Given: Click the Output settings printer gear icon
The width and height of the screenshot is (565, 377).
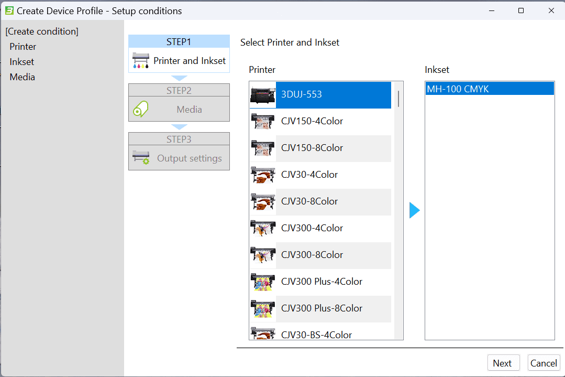Looking at the screenshot, I should point(141,158).
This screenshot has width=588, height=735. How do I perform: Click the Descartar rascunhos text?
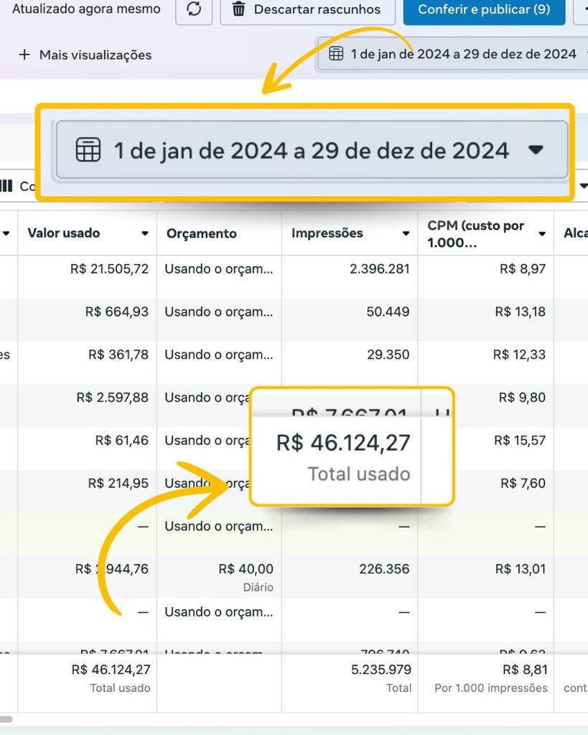317,10
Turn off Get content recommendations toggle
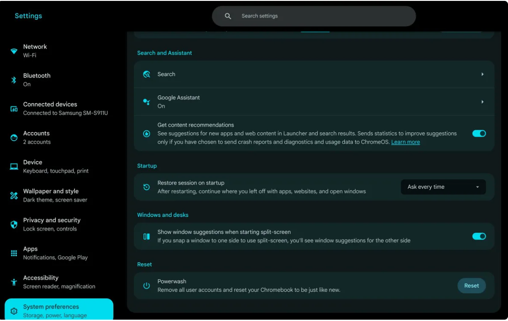This screenshot has height=321, width=508. [479, 134]
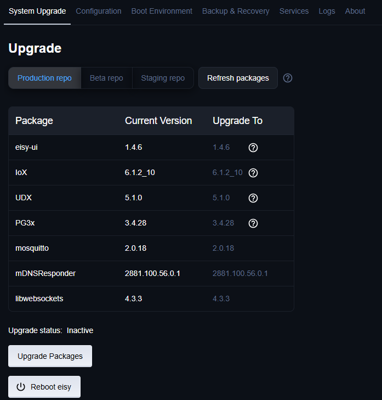382x400 pixels.
Task: Click the power icon on Reboot eisy
Action: click(21, 387)
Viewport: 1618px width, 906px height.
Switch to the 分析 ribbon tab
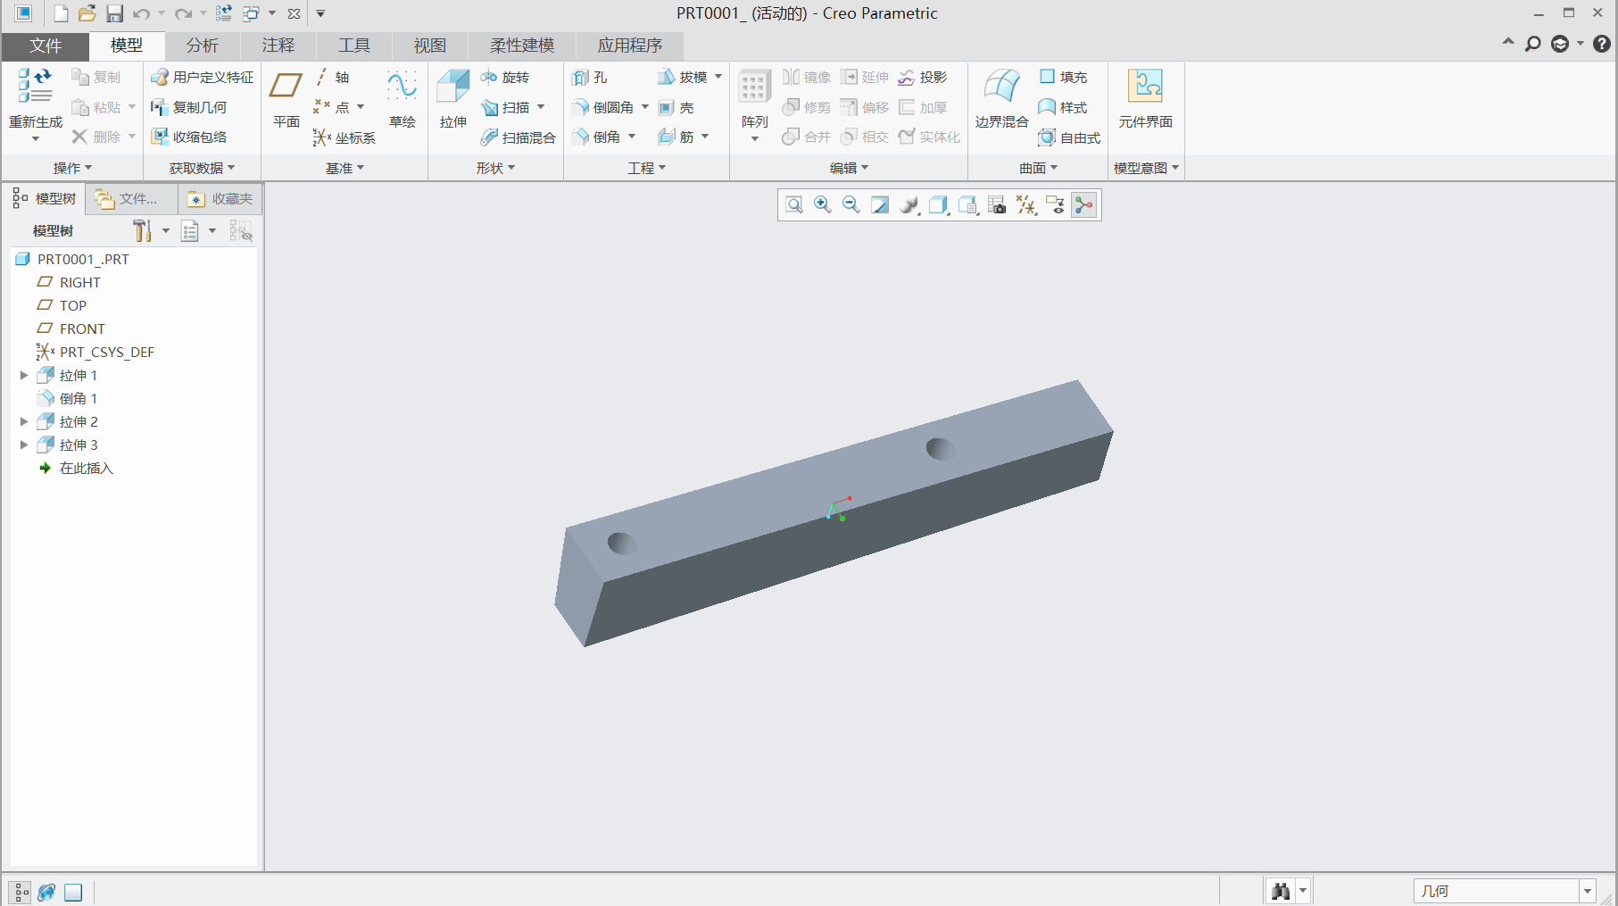(202, 46)

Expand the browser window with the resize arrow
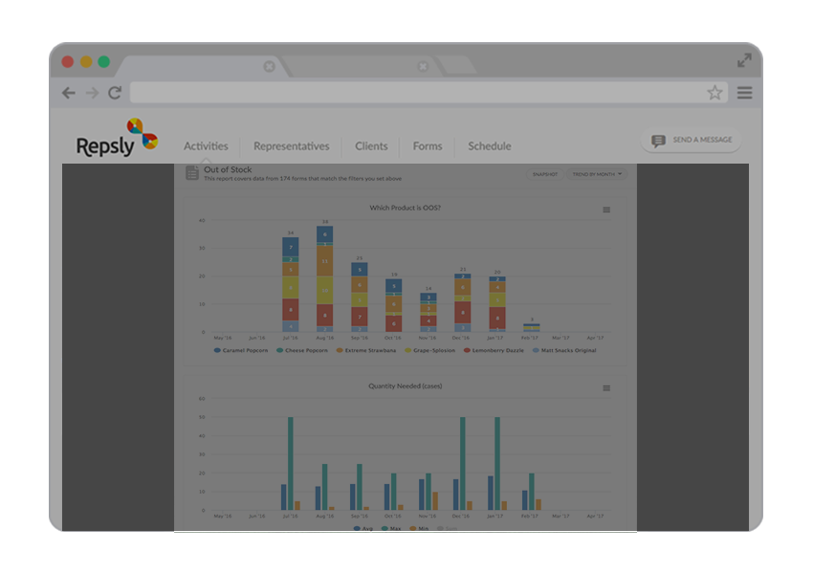tap(745, 59)
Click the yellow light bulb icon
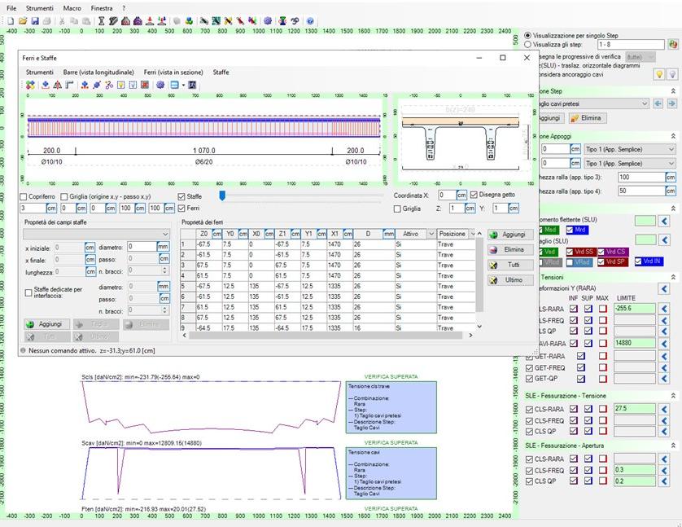The height and width of the screenshot is (527, 682). click(x=660, y=74)
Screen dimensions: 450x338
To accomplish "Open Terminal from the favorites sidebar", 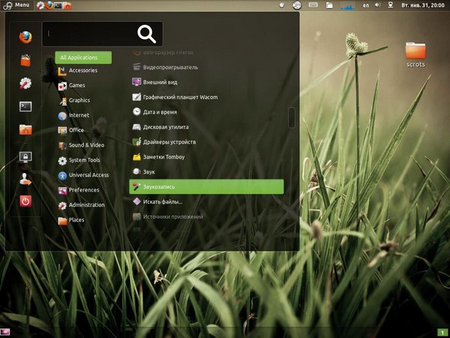I will [x=25, y=107].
######
**REQUIRED ACTION:** Copy the entries above exactly, but only the stretch from the line containing "Viewport: 1618px width, 906px height." through the line containing "Screen dimensions: 450x338". Keep both end lines; drop the pictures.

**EXERCISE OUTPUT:**
Viewport: 1618px width, 906px height.
Switch to the 分析 ribbon tab
(202, 46)

Expand the browser window with the resize arrow
tap(745, 59)
Click the yellow light bulb icon
The height and width of the screenshot is (527, 682). click(x=660, y=74)
Screen dimensions: 450x338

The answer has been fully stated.